As the number of outbound Chinese tourists skyrockets, businesses across the world have been studying their travel habits and demands. A total of 54 million mainland Chinese visitors have traveled abroad in the first half of 2014, according to the China Outbound Tourism Research Institute. This puts the number on track to surpass the 97 million that traveled overseas in 2013 by the conclusion of 2014. The China Tourism Academy predicts that they will have spent $155 billion abroad by the end of this year, marking a year-on-year growth rate of 20 percent growth from 2013.
While shopping-oriented group travel is a major part of this growth, the popularity of a hospitality brand such as Komaneka among Chinese travelers highlights the fact that many experienced Chinese travelers are opting for individual travel and distinctive local experiences. Frequently featured in Chinese lifestyle media, the resort has seen about 40 percent growth in the number of its Chinese guests over the past year.
It also offers Chinese-language menus at its restaurant, where Dewi says that local food is in high demand among its Chinese guests. “If they come to Ubud, they [Chinese visitors] want to enjoy the Indonesian food. The most popular is suckling pig,” she says, referring to a local Balinese specialty. She states that a local roast duck dish is also extremely popular with Chinese tourists.

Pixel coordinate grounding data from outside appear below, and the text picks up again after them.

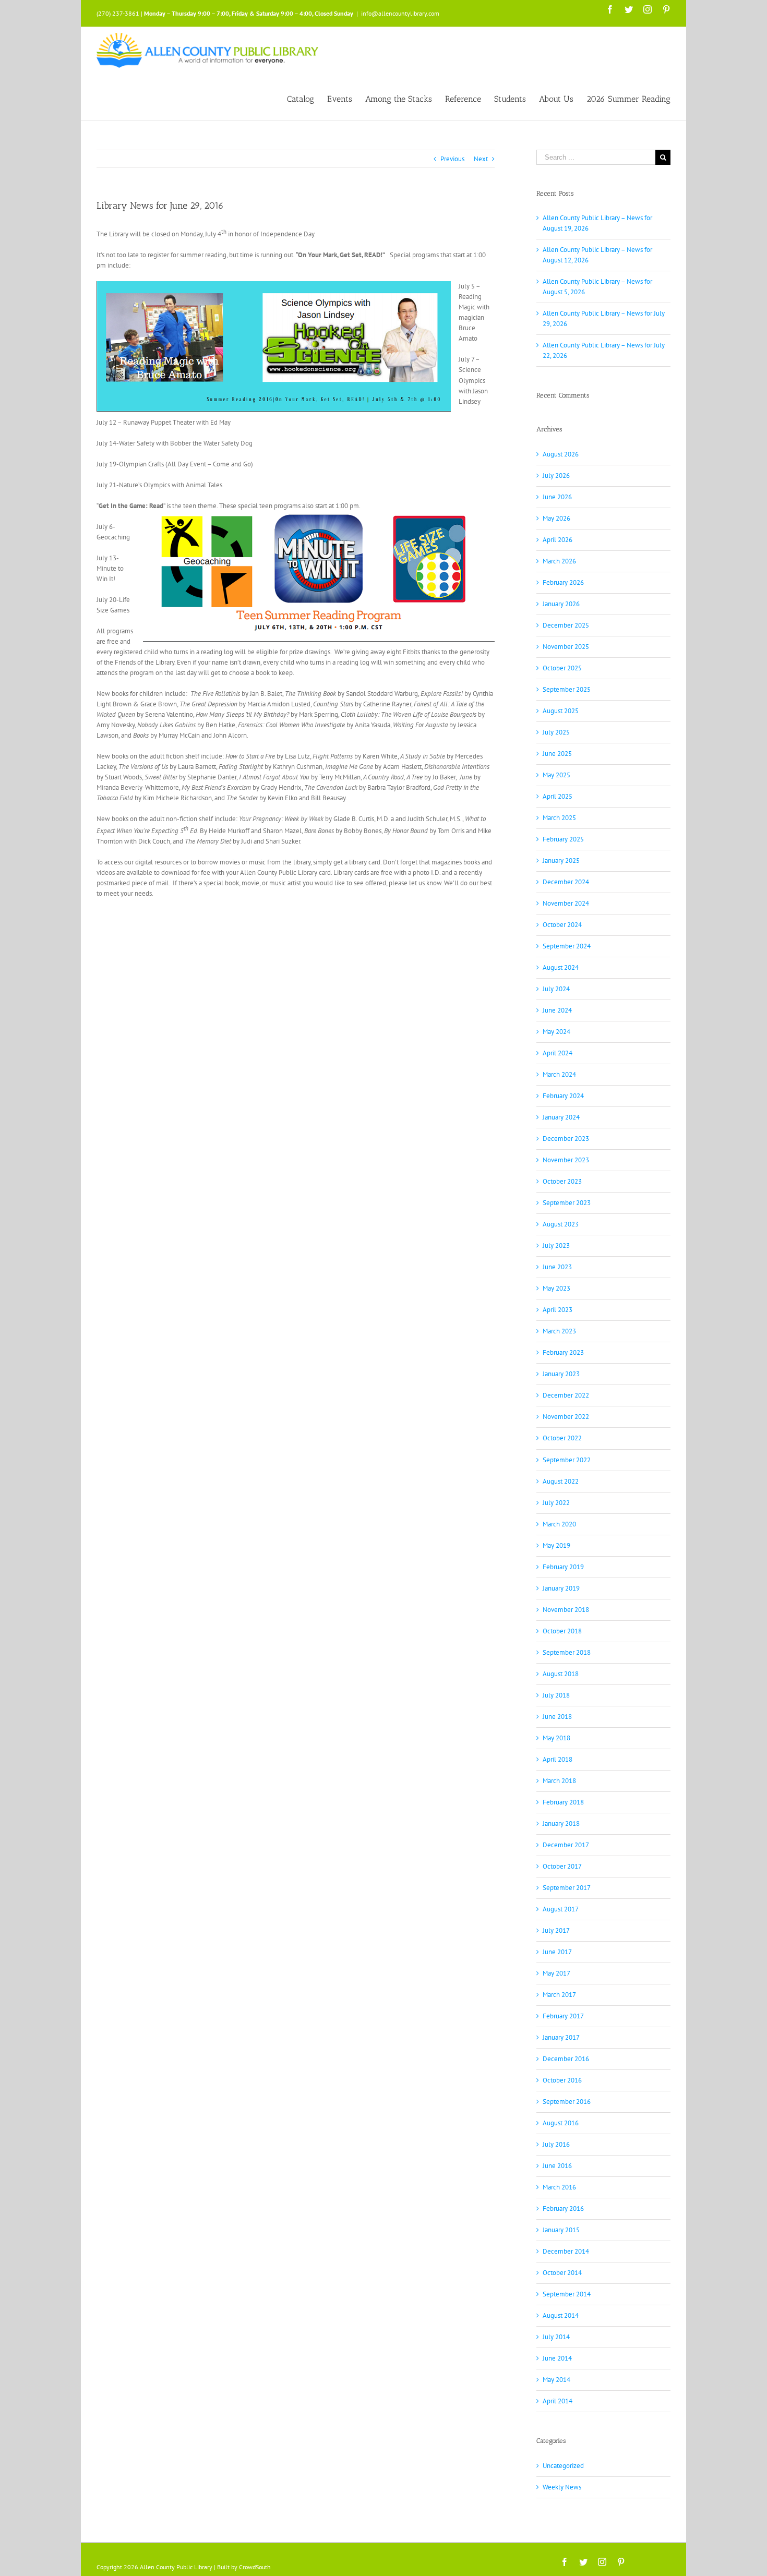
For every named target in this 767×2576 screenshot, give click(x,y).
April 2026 (557, 539)
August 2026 (561, 454)
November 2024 (566, 903)
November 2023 (566, 1159)
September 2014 (567, 2294)
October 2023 (562, 1181)
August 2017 (561, 1909)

The shifting preferences taking place in Bali support recent research that Chinese tourists’ demands for experiential luxury travel is growing as experts declare that the time of the “100 percent shopping trip” is over. A Hotels.com survey published in July this year stated that 71 percent of all Chinese tourists now travel independently rather than with a group, and 77 percent do so in Asia. Meanwhile, a Boston Consulting Group survey published in February this year found that 29 percent of Chinese luxury consumers prefer to spend on “enriching experiences” over products, while a Hurun Report survey of affluent Chinese travelers published in June found that adventure excursions are gaining in popularity.
These changing tastes are having a global effect on the way both hoteliers and retailers cater to Chinese tourists. While resorts in unique locations have ample opportunity to take advantage of the trend, luxury brands have also been coming up with creative in-store experiences in China and across the world such as special events and product customization. LVMH-owned DFS, which has locations in Bali and across the Pacific Rim, teams up with luxury brands to provide limited-edition items available only in a given location. Although China’s tourism numbers mean massive growth, the businesses set to gain are the ones staying on top of what Chinese travelers want.